The first thing you are aware of in writer-director Trey Edward Shults’ WAVES is the sound. It’s loud music played in a car full of teenagers, the camera a carousel as they cruise joyous and carefree.

Sight and sound swirl, literally, with the pulsating energy of youth as these kids drive down a balmy, palm tree lined coastal boulevard in South Florida.

Two of the teenagers, Tyler and Alexis, are totally into each other, he calls her Goddess. In the parlance of aspirational America, she is Prom Queen quality, he is an accomplished athlete in their high school’s wrestling squad. Their futures look bright, assured. But parental and peer pressure, personal injury and an unplanned pregnancy put paid to their plain sailing prospects.

WAVES begins on a wave of euphoria, a free spirited swell, an upsurge, a crest, then breaks into uncharted waters, the peaks and troughs, the ebb and flow of life, choices and consequences.

Trey’s journey is the focal point of the first half of the picture, while the emphasis shifts to his sister, Emily for the second half.
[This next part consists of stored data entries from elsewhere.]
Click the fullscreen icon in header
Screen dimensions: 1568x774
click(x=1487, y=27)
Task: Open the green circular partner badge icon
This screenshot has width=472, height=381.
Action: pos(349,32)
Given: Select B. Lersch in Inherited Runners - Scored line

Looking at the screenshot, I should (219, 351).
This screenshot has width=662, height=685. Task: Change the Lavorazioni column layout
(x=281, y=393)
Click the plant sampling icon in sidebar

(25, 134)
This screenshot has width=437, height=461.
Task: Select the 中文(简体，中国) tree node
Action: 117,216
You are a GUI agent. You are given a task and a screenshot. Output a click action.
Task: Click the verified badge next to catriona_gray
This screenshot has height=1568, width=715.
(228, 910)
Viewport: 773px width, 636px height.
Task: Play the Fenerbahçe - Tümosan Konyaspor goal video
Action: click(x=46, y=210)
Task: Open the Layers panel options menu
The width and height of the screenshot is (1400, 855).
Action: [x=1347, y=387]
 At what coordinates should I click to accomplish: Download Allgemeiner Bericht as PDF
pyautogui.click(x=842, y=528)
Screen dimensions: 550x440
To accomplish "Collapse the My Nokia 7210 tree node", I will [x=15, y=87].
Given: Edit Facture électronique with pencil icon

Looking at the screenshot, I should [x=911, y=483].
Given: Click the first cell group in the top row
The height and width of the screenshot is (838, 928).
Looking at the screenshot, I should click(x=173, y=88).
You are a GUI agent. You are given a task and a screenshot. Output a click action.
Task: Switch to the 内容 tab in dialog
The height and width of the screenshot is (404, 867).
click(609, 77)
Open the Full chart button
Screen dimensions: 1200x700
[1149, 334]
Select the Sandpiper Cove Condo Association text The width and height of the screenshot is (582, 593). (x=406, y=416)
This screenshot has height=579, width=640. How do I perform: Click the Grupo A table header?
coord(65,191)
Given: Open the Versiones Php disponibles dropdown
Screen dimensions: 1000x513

Two spans of a bridge supported by parental trusses that both bear and cause stresses.

As a study of family dynamic, WAVES is compelling and engrossing, encompassing the day to day to tide turning events, in this case culminating in a searing tsunami of trauma.

An exquisite ensemble cast featuring Kelvin Harrison, Jr. as Tyler, Alexa Demie as Alexis, Sterling K. Brown as Dad, and Renée Elise Goldsberry as Mum pump palpable verisimilitude into WAVES, with a particularly outstanding performance by Taylor Russell as Emily.

Uniquely structured, with sound and music, colour and movement, and shifting aspect ratios intrinsically woven into the narrative, WAVES is virtuoso film making, emotionally profound and technically proficient.

Propelled by an exhilarating soundtrack, including songs by Frank Ocean, Radiohead, and Dinah Washington and a compellingly atmospheric score by the Academy Award-winning duo, Trent Reznor and Atticus Ross, the awesome auditory component doesn’t just play accompaniment but compliments and completes the arresting visual style of cinematographer Drew Daniels and colourist, Damien Van Der Cruyssen.

It’s an inclusive innovative sensory accomplishment which heightens the subjectivity of the film’s characters in bold and adventurous ways that are in keeping with the restless spirit of modern youth the film both addresses and captures.

WAVES begins in the wide screen aspect ratio, but as things start closing down, the aspect ratio narrows. Emily’s story, by contrast, begins in flat square ratio, engulfed in grief following the heartbreaking events of the film’s midsection. But it opens up again as she comes back to life and her burgeoning romance takes hold.

The colour palette is also extremely remarkable and spectacular, the emergency colours of red and blue a distinct motif, soft in the use of curtains and furnishings, harder and sharper in the flashing lights of police and ambulance vehicles.

Adroitly edited by Isaac Hagy and the director, with costumes by Rachel Dainer-Best costumes and production design by Elliott Hostetter, WAVES is a superbly crafted film, a stylish, substantive piece of work that elevates hope over hurt and hate.